Your instructions:
Reproduce word for word the full passage below about steel in the 2017 Kia Sportage.

*** Opening Text shown ***

What Kia calls the “advanced hot-stamped steel” subset — we’re guessing upwards of 1,000 megapascals — reinforces the A-, B- and C-pillars; “roof structure” (probably the rails); side sills and wheel arches, according to an OEM news release Wednesday.
Though every OEM and steel manufacturer seems to have their own terminology, advanced high-strength steel is generally at least 550 MPa or stronger. Generally, the higher the tensile strength, the less it can receive heat, be straightened, or be sectioned — if at all.
The new generation has 39 percent more rigidity than the 2016 Optima thanks to the use of such steels, making for a smoother ride. The 2016 Kia Sportage only had 18 percent advanced high-strength steel.
So this could potentially be a very different vehicle from a repair standpoint. Check out Kia’s recommended repair procedures and make sure you and your colleagues are up-to-date on high- and ultra-high-strength steel properties and some of the advanced joining techniques that could be necessary within the vehicle.
Kia sold 42,945 Sportages in 2014, nearly 10,000 more than in 2013. (Cheap gas probably helped). So it’s more and more likely you’ll see a couple of the 2017s down the road; the vehicle goes on sale sometime next year.
“Simply put, the Sportage is a breed apart in the compact CUV segment,” Kia product planning Vice President Orth Hedrick said in a statement. “Instead of bland utility, the Sportage combines distinctly European and sporty styling with thoughtful design and functionality, including innovative packaging, premium materials, a turbocharged engine and surprising features. Sales of compact CUVs are on a sharply upward trajectory, and the all-new 2017 Sportage hits the sweet spot by providing an alternative for those seeking to express themselves with a vehicle that’s versatile enough to suit their unique lifestyle.”

*** Closing Text shown ***
*** Opening Entries shown ***

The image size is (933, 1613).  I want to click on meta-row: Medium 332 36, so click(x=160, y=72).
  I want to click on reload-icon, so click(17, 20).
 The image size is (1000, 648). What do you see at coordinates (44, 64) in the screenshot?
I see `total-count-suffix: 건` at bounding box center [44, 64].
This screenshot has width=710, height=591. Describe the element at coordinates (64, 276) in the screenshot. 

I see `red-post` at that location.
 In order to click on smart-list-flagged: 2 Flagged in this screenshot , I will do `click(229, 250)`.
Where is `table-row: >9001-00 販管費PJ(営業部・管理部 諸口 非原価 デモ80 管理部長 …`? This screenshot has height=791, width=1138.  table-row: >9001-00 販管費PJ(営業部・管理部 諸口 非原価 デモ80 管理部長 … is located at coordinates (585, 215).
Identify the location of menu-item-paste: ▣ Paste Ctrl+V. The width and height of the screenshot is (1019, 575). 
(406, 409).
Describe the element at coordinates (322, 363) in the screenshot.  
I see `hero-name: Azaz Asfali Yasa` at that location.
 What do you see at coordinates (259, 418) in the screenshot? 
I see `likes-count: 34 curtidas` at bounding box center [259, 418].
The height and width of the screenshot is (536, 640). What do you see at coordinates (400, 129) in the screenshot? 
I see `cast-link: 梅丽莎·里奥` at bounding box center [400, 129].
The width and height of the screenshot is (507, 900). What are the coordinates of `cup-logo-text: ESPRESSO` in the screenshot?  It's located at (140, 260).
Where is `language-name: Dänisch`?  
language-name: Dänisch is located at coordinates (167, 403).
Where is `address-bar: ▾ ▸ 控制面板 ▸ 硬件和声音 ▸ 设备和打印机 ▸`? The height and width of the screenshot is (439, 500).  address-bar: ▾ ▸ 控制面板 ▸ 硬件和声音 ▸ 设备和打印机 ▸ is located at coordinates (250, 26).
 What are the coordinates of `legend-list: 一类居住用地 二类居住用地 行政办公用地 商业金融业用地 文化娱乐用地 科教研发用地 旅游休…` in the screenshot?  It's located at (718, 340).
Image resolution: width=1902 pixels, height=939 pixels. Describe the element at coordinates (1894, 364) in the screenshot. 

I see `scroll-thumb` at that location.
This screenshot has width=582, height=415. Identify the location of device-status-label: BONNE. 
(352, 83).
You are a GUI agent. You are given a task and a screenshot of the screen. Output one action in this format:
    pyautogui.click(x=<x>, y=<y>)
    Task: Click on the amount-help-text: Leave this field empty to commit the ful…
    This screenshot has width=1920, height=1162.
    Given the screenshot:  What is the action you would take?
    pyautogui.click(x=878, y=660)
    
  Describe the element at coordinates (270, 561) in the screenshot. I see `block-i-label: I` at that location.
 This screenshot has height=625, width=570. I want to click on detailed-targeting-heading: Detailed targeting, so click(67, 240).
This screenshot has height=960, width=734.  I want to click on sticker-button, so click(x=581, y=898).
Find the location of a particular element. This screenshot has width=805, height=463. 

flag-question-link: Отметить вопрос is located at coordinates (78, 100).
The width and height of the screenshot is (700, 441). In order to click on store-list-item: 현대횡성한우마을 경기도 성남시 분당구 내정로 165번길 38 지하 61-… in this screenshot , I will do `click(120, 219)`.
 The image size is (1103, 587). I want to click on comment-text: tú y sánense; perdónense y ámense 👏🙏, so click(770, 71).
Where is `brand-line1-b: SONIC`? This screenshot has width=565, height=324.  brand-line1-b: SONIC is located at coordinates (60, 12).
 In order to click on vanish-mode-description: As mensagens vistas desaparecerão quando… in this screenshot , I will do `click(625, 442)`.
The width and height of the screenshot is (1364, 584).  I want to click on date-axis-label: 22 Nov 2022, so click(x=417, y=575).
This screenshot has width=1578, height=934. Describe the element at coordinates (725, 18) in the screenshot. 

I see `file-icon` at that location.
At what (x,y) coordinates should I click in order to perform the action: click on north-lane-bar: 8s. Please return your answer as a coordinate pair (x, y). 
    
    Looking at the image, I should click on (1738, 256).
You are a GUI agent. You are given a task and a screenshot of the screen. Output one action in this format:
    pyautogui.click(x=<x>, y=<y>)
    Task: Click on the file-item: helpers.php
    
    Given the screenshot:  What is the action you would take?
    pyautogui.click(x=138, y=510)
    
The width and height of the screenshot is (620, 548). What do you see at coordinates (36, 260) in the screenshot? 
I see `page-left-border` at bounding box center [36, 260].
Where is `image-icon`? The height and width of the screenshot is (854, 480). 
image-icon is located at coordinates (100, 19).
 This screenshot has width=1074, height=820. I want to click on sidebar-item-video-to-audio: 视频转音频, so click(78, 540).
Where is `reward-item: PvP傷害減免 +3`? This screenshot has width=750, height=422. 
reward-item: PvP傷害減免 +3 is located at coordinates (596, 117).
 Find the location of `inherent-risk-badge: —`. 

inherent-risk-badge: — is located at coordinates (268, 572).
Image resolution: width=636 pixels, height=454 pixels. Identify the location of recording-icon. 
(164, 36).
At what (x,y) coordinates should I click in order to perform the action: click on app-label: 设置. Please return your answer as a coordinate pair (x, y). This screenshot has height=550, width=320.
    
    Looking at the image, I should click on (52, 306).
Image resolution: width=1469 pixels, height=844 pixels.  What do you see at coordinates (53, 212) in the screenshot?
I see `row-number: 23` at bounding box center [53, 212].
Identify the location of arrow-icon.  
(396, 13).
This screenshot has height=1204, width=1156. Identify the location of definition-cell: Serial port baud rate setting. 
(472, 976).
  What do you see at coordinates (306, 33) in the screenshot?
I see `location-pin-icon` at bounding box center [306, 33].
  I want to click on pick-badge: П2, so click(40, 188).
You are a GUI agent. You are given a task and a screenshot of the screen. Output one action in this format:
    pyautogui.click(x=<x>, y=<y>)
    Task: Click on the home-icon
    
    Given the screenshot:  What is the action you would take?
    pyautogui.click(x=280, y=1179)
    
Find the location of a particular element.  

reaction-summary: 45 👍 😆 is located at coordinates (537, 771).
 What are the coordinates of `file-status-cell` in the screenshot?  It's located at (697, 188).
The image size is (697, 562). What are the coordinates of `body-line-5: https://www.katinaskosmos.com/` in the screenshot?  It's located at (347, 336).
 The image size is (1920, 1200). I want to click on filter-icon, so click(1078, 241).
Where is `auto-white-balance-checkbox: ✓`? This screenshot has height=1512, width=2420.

*** Closing Entries shown ***

Result of this task:
What Kia calls the “advanced hot-stamped steel” subset — we’re guessing upwards of 1,000 megapascals — reinforces the A-, B- and C-pillars; “roof structure” (probably the rails); side sills and wheel arches, according to an OEM news release Wednesday.
Though every OEM and steel manufacturer seems to have their own terminology, advanced high-strength steel is generally at least 550 MPa or stronger. Generally, the higher the tensile strength, the less it can receive heat, be straightened, or be sectioned — if at all.
The new generation has 39 percent more rigidity than the 2016 Optima thanks to the use of such steels, making for a smoother ride. The 2016 Kia Sportage only had 18 percent advanced high-strength steel.
So this could potentially be a very different vehicle from a repair standpoint. Check out Kia’s recommended repair procedures and make sure you and your colleagues are up-to-date on high- and ultra-high-strength steel properties and some of the advanced joining techniques that could be necessary within the vehicle.
Kia sold 42,945 Sportages in 2014, nearly 10,000 more than in 2013. (Cheap gas probably helped). So it’s more and more likely you’ll see a couple of the 2017s down the road; the vehicle goes on sale sometime next year.
“Simply put, the Sportage is a breed apart in the compact CUV segment,” Kia product planning Vice President Orth Hedrick said in a statement. “Instead of bland utility, the Sportage combines distinctly European and sporty styling with thoughtful design and functionality, including innovative packaging, premium materials, a turbocharged engine and surprising features. Sales of compact CUVs are on a sharply upward trajectory, and the all-new 2017 Sportage hits the sweet spot by providing an alternative for those seeking to express themselves with a vehicle that’s versatile enough to suit their unique lifestyle.”